On attribue généralement l’obtention du droit de vote des Françaises à la seule volonté du général de Gaulle, dans un geste magnanime. C’est ne pas tenir compte du mouvement suffragiste français et des nombreuses associations féminines et féministes qui avaient fait pression pendant plus de cinquante ans sur les députés et les sénateurs et dans la rue (tracts, manifestations, etc.).
Les documents du Centre des Archives du Féminisme témoignent de cette longue lutte. On remarquera six fonds d’archives qui relèvent de la première vague du féminisme : les fonds Cécile Brunschvicg, Marie Bonnevial, CNFF (Conseil National des Femmes Françaises), Laure Beddoukh, Marie-Josèphe Réchard et UFCS (Union Féminine Civique et Sociale) sont de plus liés par la solidarité qui unissait leurs associations et leurs militantes : Cécile Brunschvicg présida le CNFF et Marie Bonnevial en fut la vice-présidente, Cécile Brunschvicg et Laure Beddoukh étaient amies.
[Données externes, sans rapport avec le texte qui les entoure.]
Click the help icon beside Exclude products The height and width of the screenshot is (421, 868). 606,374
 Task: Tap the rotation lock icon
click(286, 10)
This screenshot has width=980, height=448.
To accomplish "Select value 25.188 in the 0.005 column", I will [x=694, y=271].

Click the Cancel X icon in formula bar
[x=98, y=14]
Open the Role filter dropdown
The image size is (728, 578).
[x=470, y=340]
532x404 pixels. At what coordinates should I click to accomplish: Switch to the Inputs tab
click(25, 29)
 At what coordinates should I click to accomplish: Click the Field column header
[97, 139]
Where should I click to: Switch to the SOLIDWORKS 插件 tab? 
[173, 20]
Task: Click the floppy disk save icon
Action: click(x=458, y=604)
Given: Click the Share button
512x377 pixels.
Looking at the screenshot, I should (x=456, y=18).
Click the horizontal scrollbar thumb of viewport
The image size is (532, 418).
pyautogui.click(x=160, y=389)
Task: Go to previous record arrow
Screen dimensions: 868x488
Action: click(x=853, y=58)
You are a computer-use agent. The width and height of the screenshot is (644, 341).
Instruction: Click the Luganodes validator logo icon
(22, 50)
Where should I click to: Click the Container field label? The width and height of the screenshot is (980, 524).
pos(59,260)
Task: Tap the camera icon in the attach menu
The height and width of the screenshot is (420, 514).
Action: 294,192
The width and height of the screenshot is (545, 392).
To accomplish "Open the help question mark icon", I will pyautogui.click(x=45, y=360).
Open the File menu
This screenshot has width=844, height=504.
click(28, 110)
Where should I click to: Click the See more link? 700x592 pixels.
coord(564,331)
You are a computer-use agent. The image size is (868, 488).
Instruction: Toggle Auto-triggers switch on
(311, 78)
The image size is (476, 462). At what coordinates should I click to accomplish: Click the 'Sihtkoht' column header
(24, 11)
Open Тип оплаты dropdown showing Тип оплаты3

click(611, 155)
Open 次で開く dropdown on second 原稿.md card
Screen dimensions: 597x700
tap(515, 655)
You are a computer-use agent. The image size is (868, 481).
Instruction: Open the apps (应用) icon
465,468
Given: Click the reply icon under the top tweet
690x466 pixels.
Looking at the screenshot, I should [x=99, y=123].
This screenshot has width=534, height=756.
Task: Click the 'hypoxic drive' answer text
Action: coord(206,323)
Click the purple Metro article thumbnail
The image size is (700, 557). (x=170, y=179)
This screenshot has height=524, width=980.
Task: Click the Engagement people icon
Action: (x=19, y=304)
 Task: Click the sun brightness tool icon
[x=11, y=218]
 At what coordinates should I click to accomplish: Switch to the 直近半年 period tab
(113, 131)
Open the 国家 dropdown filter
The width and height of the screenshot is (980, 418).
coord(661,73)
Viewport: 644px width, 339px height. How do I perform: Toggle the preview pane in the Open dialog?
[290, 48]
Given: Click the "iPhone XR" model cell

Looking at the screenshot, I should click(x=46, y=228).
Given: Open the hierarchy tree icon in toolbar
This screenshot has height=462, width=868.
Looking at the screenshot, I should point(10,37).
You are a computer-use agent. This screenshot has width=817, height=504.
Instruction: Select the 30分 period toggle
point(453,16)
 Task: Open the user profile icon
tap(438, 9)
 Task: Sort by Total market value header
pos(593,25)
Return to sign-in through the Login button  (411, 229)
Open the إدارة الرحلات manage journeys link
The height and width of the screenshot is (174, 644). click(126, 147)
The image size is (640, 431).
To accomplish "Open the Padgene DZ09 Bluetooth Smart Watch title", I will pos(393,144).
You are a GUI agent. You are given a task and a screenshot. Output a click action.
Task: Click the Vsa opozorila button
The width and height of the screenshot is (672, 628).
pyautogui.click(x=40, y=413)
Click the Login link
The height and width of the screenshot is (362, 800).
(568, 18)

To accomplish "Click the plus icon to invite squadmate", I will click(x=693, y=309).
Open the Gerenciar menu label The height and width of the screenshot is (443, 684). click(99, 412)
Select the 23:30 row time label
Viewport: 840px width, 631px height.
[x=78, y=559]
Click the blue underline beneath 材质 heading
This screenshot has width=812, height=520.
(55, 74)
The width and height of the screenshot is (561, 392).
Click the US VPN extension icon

Un tract du CNFF, coté 2 AF 222 et daté de 1933, présente la revendication du droit de vote comme un altruisme : le droit de vote féminin était demandé dans l’intérêt des autres et pour le bien-être de la société toute entière. Les Françaises avaient besoin de se justifier, de rassurer les hommes, de prouver qu’elles ne souhaitaient pas remettre en cause l’ordre patriarcal et qu’elles continueraient à correspondre aux valeurs “féminines” qu’on attendait d’elles (dévouement à autrui, etc.). Bref elles ne s’autorisaient pas à réclamer le droit de vote pour elles seules, au nom de la simple égalité.